We're going to go through word by word through the ancient book of the steps to the path of enlightenment.
And I love to do it in great detail and word by word.
Very, very deep and very beautiful.
We'll be doing five special meditations together.
Five different kinds of meditation that are based on Master Shantideva's Guide to the Bodhisattva's Way of Life.
You'll be getting five special yoga classes from the Yoga Studies Institute teachers who are amazing, and I take their classes often myself.
You'll be in your own study group.
There'll be about 25 friends, and you'll be studying with your study group, and that's a great bonding experience.
And then you'll be having question and answer.
With the senior ACI teacher.
So as we go through the great ideas, and ideas come up in your mind, questions come up in your mind, you'll be able to talk to a senior ACI teacher and get your personal questions answered.
You'll be part of a private Facebook community.
And I think this is really important because I don't know about you, but You know, it's kind of rare for me to find a person who is really interested in exactly the same spiritual things I'm interested in.
And it's such a comfort to meet people like that.
And it's so nice to hang out with people like that and make friends with people like that.

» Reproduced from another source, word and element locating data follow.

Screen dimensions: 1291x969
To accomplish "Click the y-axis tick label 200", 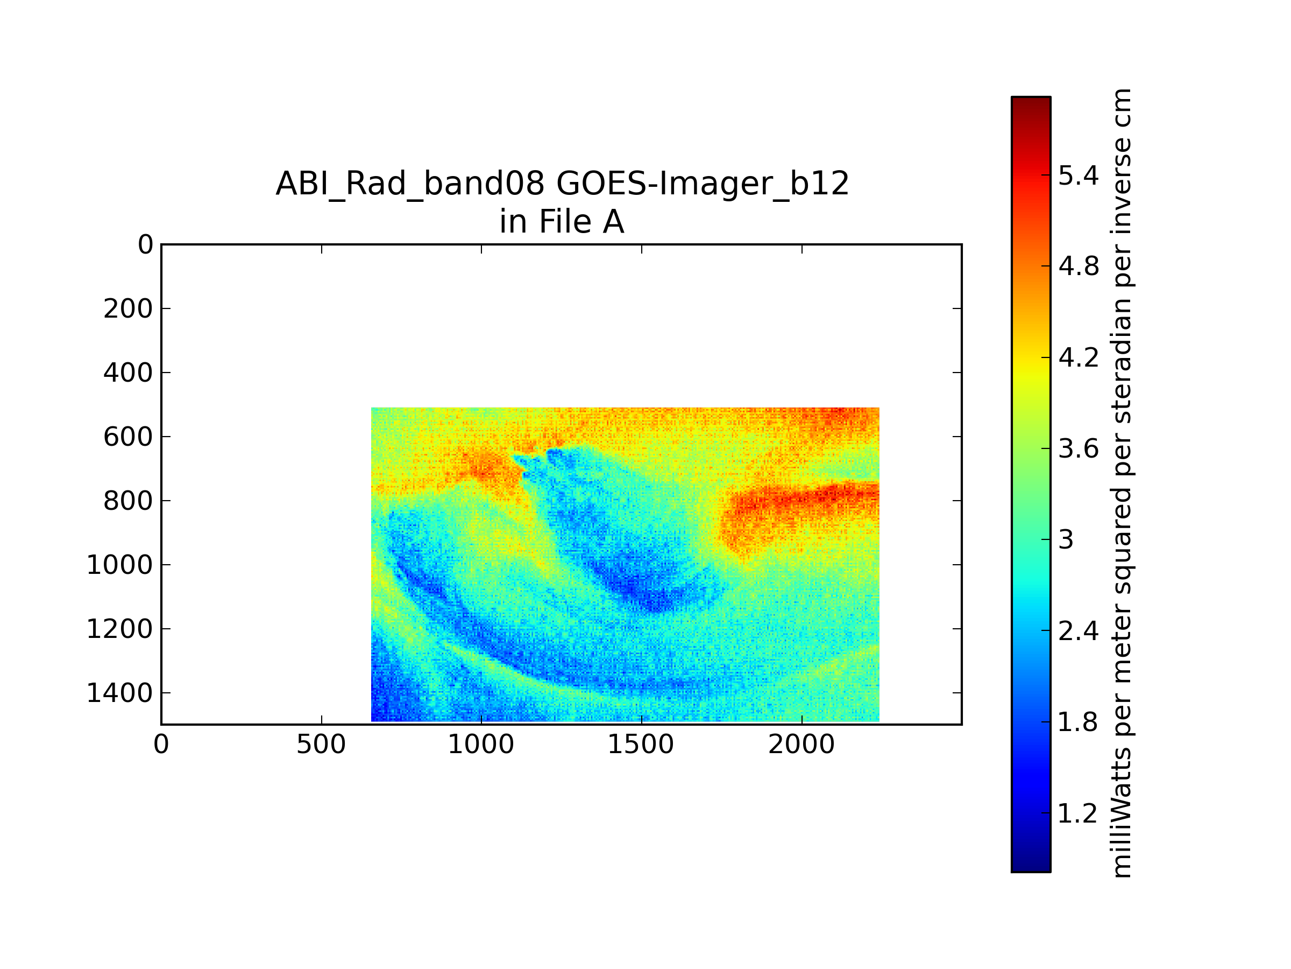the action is [128, 309].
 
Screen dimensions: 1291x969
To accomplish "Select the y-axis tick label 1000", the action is [119, 565].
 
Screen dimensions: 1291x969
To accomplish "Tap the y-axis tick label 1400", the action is [119, 693].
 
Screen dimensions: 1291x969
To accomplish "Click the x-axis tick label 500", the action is [321, 745].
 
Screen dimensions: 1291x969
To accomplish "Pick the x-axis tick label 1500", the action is [641, 745].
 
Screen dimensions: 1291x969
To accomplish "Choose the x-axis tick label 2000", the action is [801, 745].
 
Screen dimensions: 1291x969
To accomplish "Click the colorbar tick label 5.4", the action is [1079, 175].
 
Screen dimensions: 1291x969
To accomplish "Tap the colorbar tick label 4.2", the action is [1079, 357].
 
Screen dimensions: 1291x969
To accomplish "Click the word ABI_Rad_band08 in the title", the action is [410, 185].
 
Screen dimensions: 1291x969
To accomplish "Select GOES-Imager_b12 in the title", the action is [703, 185].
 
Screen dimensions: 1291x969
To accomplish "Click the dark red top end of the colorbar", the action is [1031, 102].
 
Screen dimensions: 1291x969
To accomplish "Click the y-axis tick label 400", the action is [128, 373].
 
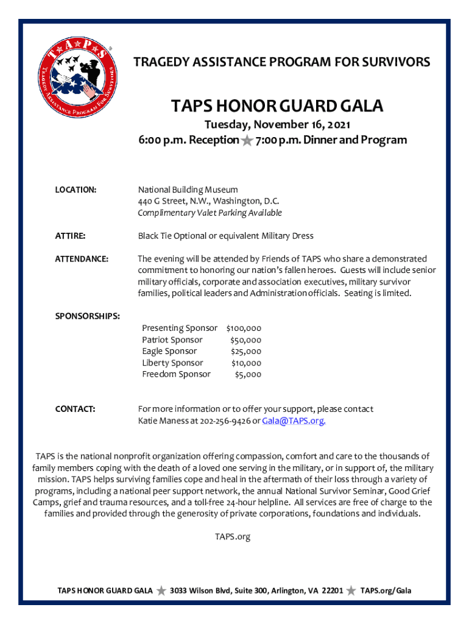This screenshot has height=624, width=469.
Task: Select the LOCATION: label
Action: [x=76, y=190]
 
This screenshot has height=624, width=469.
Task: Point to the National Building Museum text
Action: [x=188, y=190]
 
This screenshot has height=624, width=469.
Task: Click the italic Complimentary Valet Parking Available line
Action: [x=210, y=213]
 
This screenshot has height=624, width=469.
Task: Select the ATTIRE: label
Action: [x=70, y=236]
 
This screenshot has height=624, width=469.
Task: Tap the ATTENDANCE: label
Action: [x=82, y=259]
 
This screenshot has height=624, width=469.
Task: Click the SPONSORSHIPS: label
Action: [x=87, y=316]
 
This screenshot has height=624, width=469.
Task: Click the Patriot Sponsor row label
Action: [x=172, y=340]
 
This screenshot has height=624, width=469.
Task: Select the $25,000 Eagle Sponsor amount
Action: [x=245, y=352]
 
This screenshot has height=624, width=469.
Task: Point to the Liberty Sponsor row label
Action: [x=172, y=363]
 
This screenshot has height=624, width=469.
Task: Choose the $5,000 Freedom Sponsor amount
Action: [x=248, y=375]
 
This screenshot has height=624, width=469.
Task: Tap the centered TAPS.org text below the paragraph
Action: [x=233, y=537]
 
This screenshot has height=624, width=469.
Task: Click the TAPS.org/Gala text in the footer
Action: [x=386, y=590]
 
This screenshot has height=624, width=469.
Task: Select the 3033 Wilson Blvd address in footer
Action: [x=256, y=590]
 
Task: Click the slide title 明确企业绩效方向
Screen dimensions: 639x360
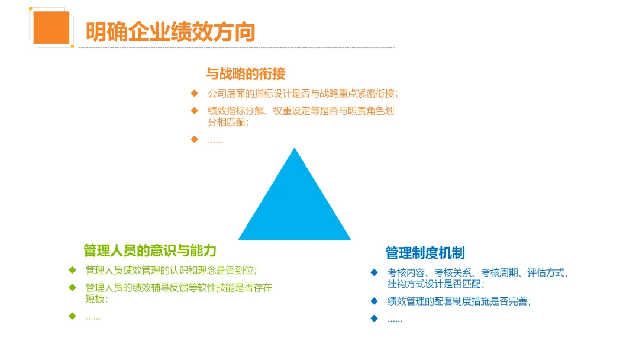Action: click(x=170, y=31)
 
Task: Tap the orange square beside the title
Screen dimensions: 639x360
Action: click(x=51, y=27)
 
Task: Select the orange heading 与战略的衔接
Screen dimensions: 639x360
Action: click(x=246, y=73)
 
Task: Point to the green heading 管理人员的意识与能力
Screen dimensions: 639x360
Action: click(x=150, y=250)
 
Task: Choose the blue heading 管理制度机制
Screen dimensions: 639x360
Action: click(x=425, y=253)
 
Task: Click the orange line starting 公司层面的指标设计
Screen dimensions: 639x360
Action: click(x=303, y=94)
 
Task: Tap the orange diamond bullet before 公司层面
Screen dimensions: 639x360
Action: click(x=194, y=94)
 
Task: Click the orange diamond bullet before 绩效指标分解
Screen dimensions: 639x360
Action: click(x=194, y=110)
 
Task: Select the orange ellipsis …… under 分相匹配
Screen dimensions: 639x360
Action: click(x=215, y=140)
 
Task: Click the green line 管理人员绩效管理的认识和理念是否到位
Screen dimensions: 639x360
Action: click(x=172, y=271)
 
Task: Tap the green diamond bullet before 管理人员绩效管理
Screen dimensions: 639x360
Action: click(x=72, y=271)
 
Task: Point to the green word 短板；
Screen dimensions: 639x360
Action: click(x=97, y=299)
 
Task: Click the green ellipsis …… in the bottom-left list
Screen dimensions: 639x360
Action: click(x=93, y=317)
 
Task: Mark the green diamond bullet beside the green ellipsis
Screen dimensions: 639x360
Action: click(x=72, y=316)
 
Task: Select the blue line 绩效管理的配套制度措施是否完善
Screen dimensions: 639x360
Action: click(x=459, y=301)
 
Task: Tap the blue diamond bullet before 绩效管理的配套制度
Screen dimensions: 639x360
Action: click(x=374, y=301)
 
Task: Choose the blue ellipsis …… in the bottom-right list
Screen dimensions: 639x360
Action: click(x=395, y=319)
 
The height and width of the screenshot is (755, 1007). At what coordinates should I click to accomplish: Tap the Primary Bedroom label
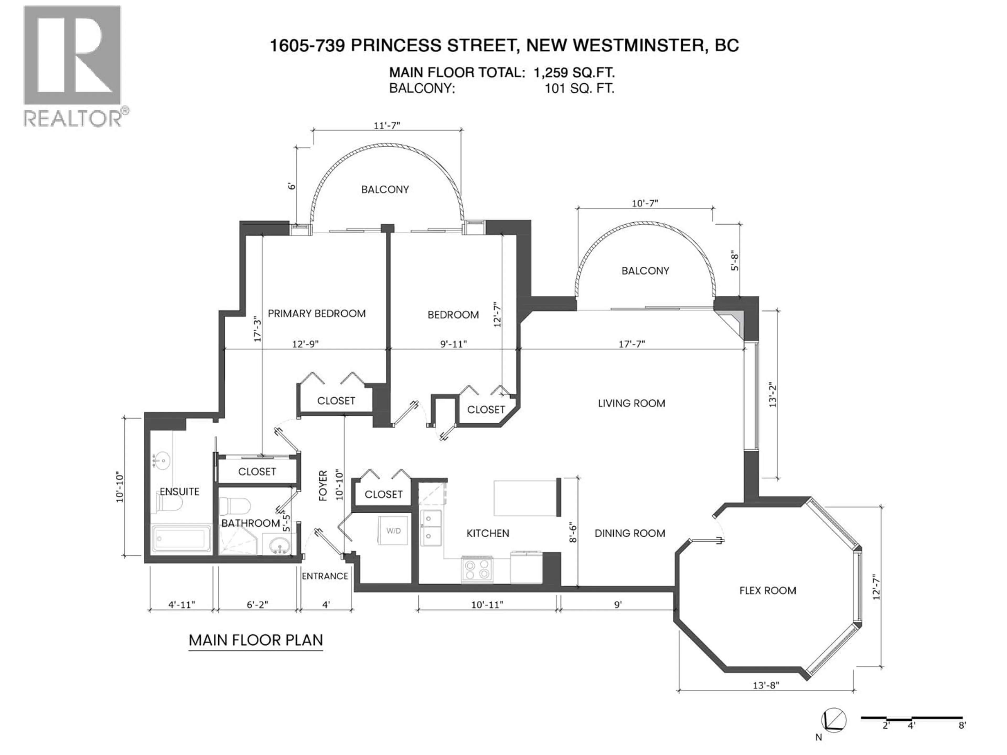point(317,314)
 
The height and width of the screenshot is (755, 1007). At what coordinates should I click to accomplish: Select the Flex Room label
point(768,591)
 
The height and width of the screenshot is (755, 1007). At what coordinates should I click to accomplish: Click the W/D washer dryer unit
point(393,531)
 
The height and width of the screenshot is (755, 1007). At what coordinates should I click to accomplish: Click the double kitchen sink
point(431,528)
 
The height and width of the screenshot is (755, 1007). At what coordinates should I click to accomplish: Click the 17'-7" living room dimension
point(632,344)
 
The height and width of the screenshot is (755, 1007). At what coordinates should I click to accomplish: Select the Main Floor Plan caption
point(256,640)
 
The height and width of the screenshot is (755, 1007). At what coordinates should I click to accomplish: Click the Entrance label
point(325,576)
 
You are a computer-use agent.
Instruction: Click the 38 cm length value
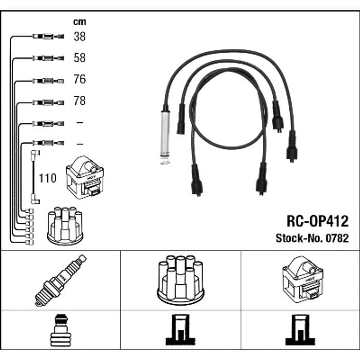tap(80, 36)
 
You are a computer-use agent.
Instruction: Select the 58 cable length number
tap(80, 58)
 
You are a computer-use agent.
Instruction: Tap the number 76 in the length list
tap(80, 79)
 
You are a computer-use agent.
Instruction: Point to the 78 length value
tap(80, 100)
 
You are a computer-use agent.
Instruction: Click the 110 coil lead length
tap(48, 178)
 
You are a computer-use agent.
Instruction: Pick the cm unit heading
tap(80, 22)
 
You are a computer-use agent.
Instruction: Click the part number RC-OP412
tap(318, 221)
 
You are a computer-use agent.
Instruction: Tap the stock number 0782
tap(338, 238)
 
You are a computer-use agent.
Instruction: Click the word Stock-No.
tap(300, 238)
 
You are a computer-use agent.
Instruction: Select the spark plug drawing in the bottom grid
tap(61, 280)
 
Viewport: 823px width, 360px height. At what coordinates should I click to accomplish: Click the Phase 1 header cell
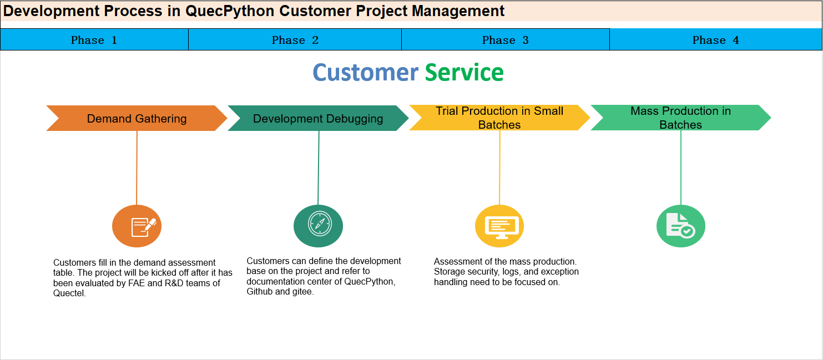pyautogui.click(x=94, y=40)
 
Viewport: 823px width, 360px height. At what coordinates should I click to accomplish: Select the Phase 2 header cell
pyautogui.click(x=295, y=40)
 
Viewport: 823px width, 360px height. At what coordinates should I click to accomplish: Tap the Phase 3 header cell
pyautogui.click(x=506, y=40)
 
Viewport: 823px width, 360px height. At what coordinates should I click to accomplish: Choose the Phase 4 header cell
pyautogui.click(x=716, y=40)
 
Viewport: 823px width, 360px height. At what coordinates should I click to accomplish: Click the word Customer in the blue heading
pyautogui.click(x=366, y=72)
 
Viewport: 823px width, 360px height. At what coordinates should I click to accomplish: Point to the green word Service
pyautogui.click(x=464, y=72)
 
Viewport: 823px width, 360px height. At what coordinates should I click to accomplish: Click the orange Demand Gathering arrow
pyautogui.click(x=137, y=118)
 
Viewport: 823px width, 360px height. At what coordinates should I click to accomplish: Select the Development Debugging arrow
pyautogui.click(x=318, y=118)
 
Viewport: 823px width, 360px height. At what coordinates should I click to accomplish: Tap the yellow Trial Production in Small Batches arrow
pyautogui.click(x=499, y=118)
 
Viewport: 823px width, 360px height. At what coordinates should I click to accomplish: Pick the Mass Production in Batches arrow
pyautogui.click(x=681, y=118)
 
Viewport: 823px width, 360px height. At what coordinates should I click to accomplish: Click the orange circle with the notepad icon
pyautogui.click(x=137, y=226)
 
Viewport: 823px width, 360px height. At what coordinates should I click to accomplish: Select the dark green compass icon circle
pyautogui.click(x=318, y=226)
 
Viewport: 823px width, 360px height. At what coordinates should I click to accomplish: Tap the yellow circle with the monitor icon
pyautogui.click(x=499, y=226)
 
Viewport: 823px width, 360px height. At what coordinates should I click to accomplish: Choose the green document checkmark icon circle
pyautogui.click(x=681, y=226)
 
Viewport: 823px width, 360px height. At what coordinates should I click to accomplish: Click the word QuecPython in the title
pyautogui.click(x=230, y=12)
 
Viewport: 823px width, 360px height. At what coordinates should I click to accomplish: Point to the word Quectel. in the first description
pyautogui.click(x=69, y=293)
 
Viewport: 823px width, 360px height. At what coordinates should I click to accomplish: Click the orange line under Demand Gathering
pyautogui.click(x=137, y=168)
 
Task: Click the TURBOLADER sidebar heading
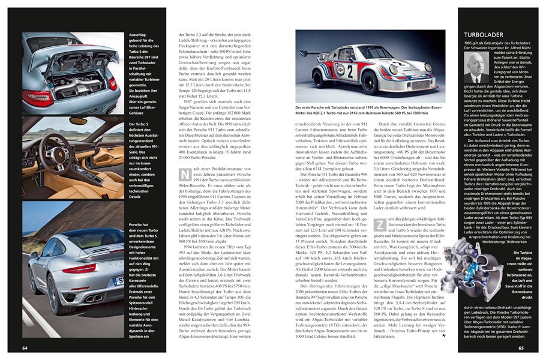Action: click(x=487, y=43)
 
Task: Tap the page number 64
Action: click(x=25, y=348)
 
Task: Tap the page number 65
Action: click(x=521, y=348)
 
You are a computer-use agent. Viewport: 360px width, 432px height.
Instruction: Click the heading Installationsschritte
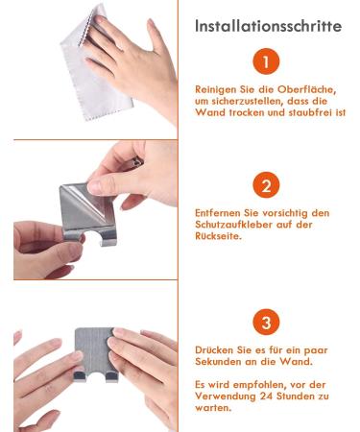[x=268, y=26]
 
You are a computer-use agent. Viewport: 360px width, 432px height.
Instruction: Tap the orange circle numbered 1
[x=266, y=61]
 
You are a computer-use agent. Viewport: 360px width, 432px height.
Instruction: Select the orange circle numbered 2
[x=266, y=185]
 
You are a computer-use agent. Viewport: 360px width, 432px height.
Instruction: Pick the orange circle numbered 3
[x=266, y=322]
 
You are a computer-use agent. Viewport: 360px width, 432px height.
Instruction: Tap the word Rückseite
[x=218, y=236]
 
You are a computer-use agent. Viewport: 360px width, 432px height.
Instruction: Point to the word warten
[x=213, y=408]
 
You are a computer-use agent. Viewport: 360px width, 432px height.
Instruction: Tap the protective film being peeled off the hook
[x=86, y=202]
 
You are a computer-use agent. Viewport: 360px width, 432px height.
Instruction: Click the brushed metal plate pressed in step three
[x=95, y=353]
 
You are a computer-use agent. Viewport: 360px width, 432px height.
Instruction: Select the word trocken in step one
[x=250, y=112]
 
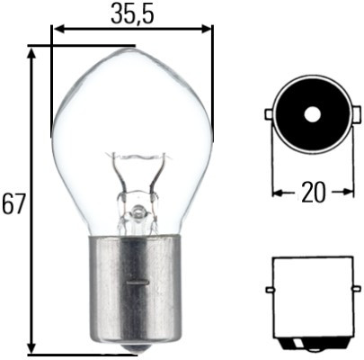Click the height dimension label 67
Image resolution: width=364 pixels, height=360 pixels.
(x=13, y=203)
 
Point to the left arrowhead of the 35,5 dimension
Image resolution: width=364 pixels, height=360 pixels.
(x=58, y=29)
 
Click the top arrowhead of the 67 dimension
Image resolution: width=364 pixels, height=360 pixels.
(x=33, y=52)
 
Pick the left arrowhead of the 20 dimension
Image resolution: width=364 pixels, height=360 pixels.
(x=277, y=192)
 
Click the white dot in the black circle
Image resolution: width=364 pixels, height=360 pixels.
(x=311, y=114)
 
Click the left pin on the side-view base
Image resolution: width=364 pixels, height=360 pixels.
(x=269, y=290)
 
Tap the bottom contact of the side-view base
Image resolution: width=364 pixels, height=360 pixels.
(x=312, y=343)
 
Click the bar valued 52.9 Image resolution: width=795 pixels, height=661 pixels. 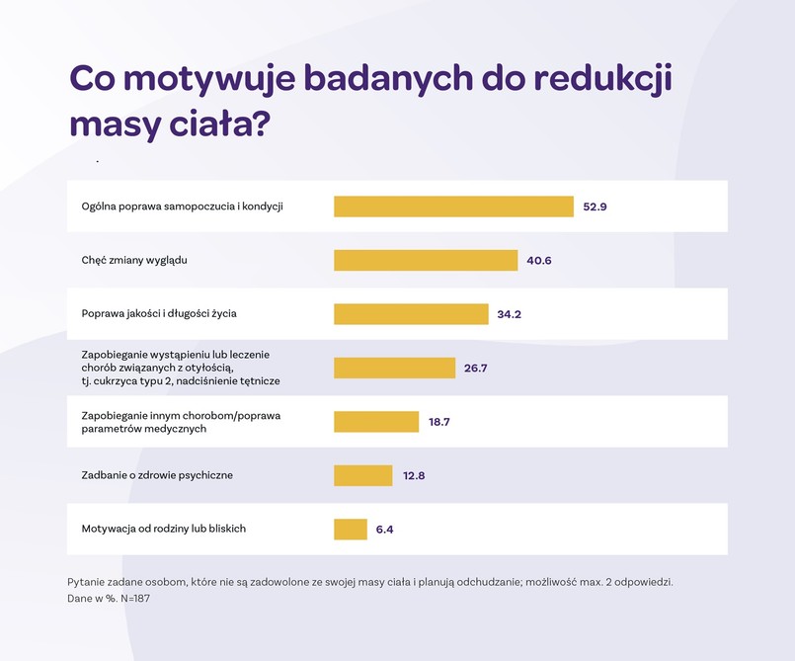tap(453, 207)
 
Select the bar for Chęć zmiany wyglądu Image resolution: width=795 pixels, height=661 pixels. tap(426, 260)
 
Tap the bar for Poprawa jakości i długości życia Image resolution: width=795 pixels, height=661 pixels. tap(411, 314)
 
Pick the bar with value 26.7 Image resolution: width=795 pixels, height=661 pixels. tap(394, 368)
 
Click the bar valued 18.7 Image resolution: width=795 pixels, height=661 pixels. tap(376, 422)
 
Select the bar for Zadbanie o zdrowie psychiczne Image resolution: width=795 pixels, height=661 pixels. tap(362, 475)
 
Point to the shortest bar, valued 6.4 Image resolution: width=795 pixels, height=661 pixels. tap(351, 530)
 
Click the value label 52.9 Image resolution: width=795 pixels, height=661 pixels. tap(595, 207)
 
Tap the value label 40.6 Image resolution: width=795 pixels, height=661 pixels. tap(539, 261)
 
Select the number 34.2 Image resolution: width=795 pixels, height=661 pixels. tap(509, 314)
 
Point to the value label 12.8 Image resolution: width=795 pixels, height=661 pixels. tap(414, 475)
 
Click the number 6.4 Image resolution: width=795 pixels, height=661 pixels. tap(384, 530)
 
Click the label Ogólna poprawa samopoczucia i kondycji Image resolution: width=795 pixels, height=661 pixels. tap(182, 207)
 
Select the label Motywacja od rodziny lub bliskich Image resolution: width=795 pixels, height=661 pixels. tap(163, 529)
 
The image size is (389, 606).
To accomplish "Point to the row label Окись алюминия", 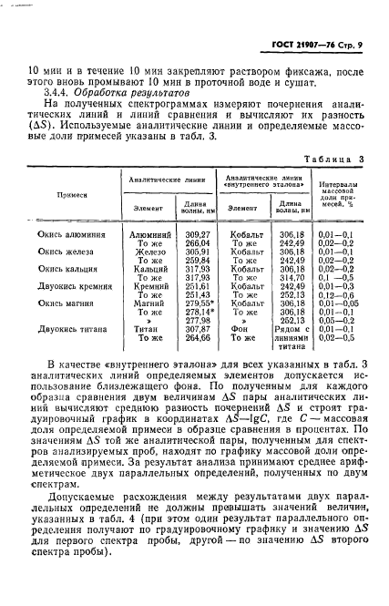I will (70, 234).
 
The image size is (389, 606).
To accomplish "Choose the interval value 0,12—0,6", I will (343, 295).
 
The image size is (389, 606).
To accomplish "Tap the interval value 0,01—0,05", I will (343, 304).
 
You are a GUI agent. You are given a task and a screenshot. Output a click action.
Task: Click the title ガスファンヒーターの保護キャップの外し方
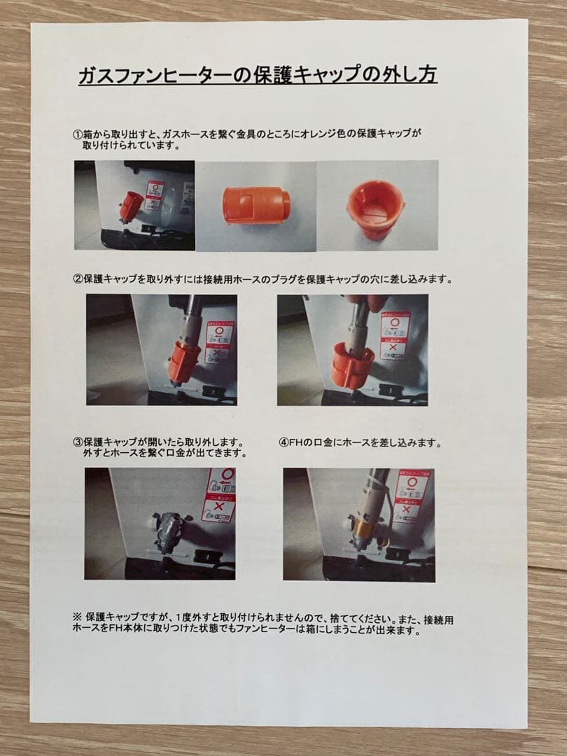[258, 75]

So people in your own language will be having these special Facebook groups and you will get to know Other people, which is kind of strange with the virus that we can't go out and meet other people.
So, out of the whole world, people who speak your particular language, I would say you'll be meeting people who very much have the same kind of interests that you have.
And then finally we'll be doing a final question and answer with myself at the end of the whole course.
And you'll be, you know, everybody will be asking questions about the course as we wrap the course up at the end.
So I hope you So I have so many feelings when I listen to this.
it will be very valuable.
And I really do think we could have a big effect on the virus around the world.
Okay, see you then.
So I have so many feelings when I listen to this.
I remember Michael's apparent gentleness and the impish way in which he'd talk about matters of grave existential importance and make promises from this place of utter boyishness that made it hard to resist.
It could really feel like you'd hurt the feelings of a little boy if you told him he was wrong. - Yeah.
I'm thinking about the bold declarations that my own four-year-old makes about the world, like, I have ultimate superpowers and that means I can breathe underwater for a very long time.
Now as the dad, I nod and validate and say, wow, buddy, that must be an amazing thing to experience and think about.
But then when the 8-year-old tries to disabuse the little one of the fantasy with a well-meaning reality check, I know it's not going to go well.
There will be tears and gnashing of teeth.
So, it's not just that there's an earnestness shining through, such that it's really hard to imagine that he doesn't literally believe that he holds the precious keys of existence.
It's that even to this day, there's a part of me that wants to respect and protect that fantasy on his behalf.
And the way he presents himself, I just don't want to break the news to him.